Pour parler plus précisément du film, l’intrigue se base sur le cinquième roman du célèbre cycle Tigre et Dragon de Wang Dulu et relate l’histoire de la guerrière Yu Shu Lien (toujours interprétée par la grande Michelle Yeoh), sortie de sa retraite pour empêcher Hades Dai de s’emparer de l’épée Destinée. Malgré le plaisir de retrouver l’actrice et Donnie Yen en action, le métrage se perd dans un scénario paresseux qui enchaîne les scènes anecdotiques et les allers-retours sans cohérence ni véritables enjeux dramatiques puissants. Il faut alors attendre les séquences d’action pour sortir de sa léthargie, bien que décevantes elles aussi. On a en effet connu Yuen Woo-Ping bien plus inspiré, tant dans sa mise en scène (ici trop en retrait), que dans ses chorégraphies recyclées.

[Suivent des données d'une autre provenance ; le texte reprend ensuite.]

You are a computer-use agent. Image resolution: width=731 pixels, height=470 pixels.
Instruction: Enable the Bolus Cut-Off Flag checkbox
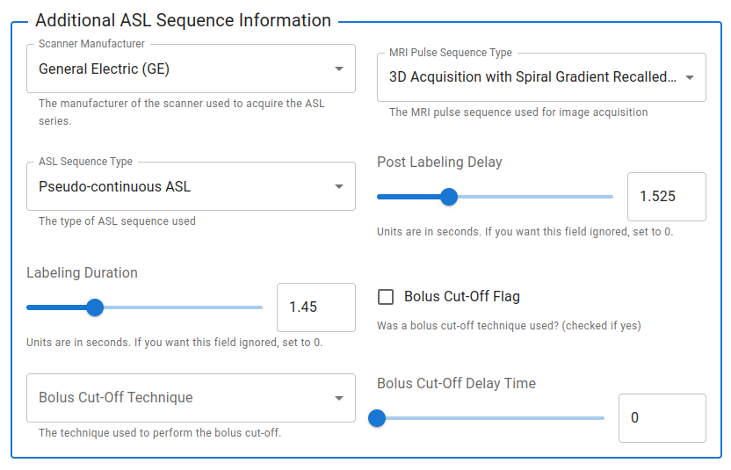coord(386,297)

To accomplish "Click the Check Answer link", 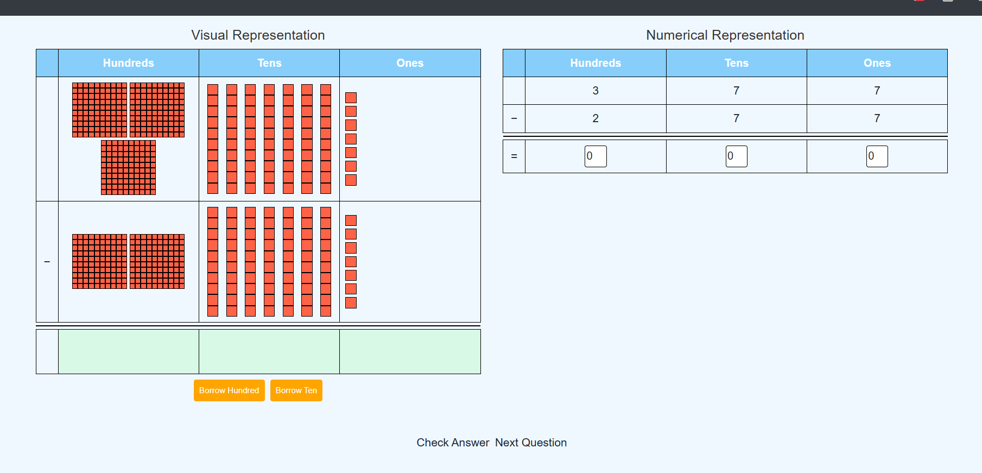I will pyautogui.click(x=452, y=443).
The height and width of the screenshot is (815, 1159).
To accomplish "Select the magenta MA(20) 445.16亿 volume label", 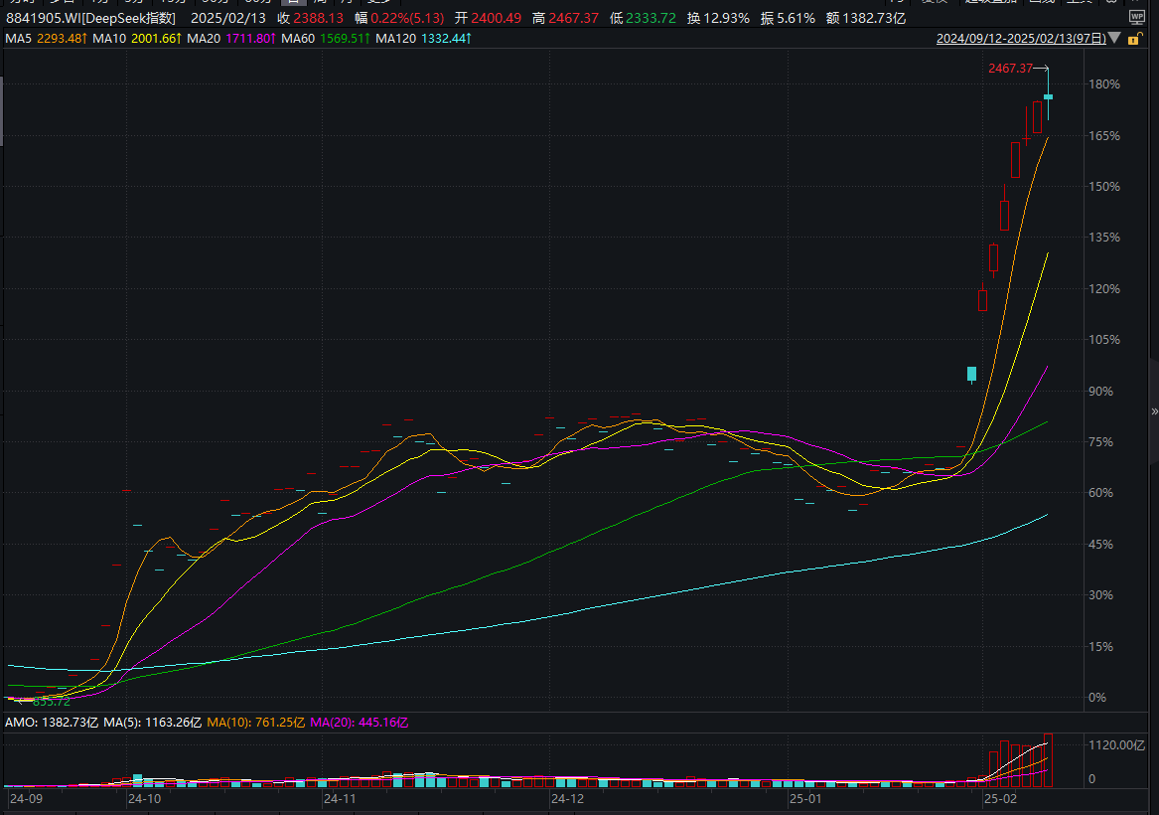I will pos(360,722).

Mais le plus gros échec du film réside sans doute dans son incapacité à transcender sa mythologie pour toucher à des thématiques plus grandes, donnant ainsi l’impression de ne jamais savoir quelle direction prendre. Exactement comme le western ou le chambara (le film de sabre japonais), le wu xia pian est un genre mythologique, dont les récits héroïques et fantasmés servent de toile de fond à une réflexion à la fois sur le monde actuel et sur l’identité du pays. Résulte donc ici un film totalement déconnecté du monde, une série B bancale et sans ampleur qui s’oublie aussitôt vue. Pour se consoler, on vous invite à (re)découvrir les grands classiques du maître tels que Drunken Master, Iron Monkey et Taï Chi Master !

Réalisé par Yuen Woo-Ping avec Michelle Yeoh, Donnie Yen, Jason Scott Lee

Sortie le 26 février 2016 en exclusivité sur Netflix.